# Testo di partenza
↓

Per Draghi "un'unione economica a metà è una casa senza fondamenta". Ma il mercato unico non può arretrare

Il presidente della Bce ha ricordato al Parlamento europeo che "l'economia globale continua la sua ripresa nonostante l'incertezza politica ed economica”

Mario Draghi (foto LaPresse)

Mario Draghi (foto LaPresse)

Secondo Mario Draghi “l'economia continua a espandersi a ritmo moderato ma costante nonostante gli effetti avversi dell'incertezza politica ed economica”. Il presidente della Banca centrale europea, in audizione presso la commissione per gli Affari economici e monetari del Parlamento europeo, ha ricordato che "l'economia globale continuerà la sua ripresa anche se la crescita resterà più lenta rispetto a prima della crisi". Un’unione economica a metà crea fragilità e il suo completamento è dunque il presupposto per proteggere l’Ue dalle crisi economiche e da quelle della sicurezza. “L'Unione economica e monetaria dovrà superare le vulnerabilità generate dalla sua incompletezza”, ha aggiunto. “Una casa costruita a metà non è stabile”.

↑

# Cosa si chiede
Riassumi in forma più breve il paragrafo dell'articolo su Draghi che comincia con «Secondo Mario Draghi», conservandone i fatti principali. I record non servono per svolgere questo compito.

# Dati in ingresso
↓

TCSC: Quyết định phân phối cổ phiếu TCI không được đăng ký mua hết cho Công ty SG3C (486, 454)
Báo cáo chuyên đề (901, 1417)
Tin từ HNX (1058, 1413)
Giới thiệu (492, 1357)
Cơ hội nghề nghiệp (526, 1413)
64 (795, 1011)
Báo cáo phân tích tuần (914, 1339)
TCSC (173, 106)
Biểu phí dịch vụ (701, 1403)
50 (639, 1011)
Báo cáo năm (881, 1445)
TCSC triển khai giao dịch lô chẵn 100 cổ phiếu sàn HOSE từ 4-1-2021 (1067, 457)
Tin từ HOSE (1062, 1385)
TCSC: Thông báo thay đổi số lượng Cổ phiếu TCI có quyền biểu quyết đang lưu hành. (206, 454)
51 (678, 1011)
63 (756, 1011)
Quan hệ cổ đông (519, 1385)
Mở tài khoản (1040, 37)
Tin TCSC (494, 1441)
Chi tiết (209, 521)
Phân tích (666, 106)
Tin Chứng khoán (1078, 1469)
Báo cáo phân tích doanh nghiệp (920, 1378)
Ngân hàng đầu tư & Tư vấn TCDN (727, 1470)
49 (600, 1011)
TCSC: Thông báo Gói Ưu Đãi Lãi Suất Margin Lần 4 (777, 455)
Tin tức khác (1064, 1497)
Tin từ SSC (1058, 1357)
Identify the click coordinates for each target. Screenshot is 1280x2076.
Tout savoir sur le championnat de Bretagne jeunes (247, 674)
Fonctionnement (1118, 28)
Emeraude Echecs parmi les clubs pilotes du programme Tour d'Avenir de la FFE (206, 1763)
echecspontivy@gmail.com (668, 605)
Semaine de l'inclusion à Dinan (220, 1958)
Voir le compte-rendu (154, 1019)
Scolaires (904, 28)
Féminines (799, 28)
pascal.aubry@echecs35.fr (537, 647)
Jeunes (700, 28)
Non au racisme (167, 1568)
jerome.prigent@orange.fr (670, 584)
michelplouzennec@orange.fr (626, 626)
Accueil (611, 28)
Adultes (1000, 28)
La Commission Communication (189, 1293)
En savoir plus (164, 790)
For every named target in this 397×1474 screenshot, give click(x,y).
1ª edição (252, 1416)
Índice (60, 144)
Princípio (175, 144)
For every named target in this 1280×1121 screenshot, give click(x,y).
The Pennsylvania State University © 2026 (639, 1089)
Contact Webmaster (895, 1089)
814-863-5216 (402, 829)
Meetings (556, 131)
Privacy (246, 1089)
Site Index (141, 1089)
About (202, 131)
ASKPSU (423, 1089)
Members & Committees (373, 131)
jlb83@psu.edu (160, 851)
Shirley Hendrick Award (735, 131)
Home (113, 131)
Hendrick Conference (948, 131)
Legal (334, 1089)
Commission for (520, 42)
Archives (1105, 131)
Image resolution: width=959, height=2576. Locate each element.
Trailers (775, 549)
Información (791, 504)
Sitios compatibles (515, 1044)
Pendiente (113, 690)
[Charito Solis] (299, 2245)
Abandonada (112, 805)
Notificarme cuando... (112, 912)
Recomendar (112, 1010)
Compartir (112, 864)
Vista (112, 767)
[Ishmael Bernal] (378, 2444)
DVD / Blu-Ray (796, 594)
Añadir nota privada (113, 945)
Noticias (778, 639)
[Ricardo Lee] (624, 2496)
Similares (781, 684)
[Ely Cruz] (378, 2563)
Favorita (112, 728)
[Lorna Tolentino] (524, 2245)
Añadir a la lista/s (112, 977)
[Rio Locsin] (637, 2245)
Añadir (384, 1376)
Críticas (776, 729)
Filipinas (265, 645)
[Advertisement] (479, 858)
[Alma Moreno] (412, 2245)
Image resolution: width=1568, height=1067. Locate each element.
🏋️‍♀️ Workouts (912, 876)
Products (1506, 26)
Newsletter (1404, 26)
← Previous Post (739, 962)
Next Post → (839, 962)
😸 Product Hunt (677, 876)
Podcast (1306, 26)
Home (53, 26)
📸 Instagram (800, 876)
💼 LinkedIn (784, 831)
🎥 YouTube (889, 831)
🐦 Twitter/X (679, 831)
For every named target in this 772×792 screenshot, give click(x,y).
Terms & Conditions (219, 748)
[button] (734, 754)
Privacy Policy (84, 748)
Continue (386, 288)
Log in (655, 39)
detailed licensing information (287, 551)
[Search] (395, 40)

↑

# Soluzione svolta
Per Mario Draghi, presidente della Bce, l'economia cresce a ritmo moderato ma costante, malgrado l'incertezza politica ed economica. In audizione alla commissione per gli Affari economici e monetari del Parlamento europeo ha detto che la ripresa globale continuerà, anche se più lenta che prima della crisi. Un'unione economica a metà crea fragilità. Completarla è quindi il presupposto per proteggere l'Ue dalle crisi economiche e da quelle della sicurezza. L'Unione economica e monetaria dovrà superare le vulnerabilità della sua incompletezza, perché «una casa costruita a metà non è stabile».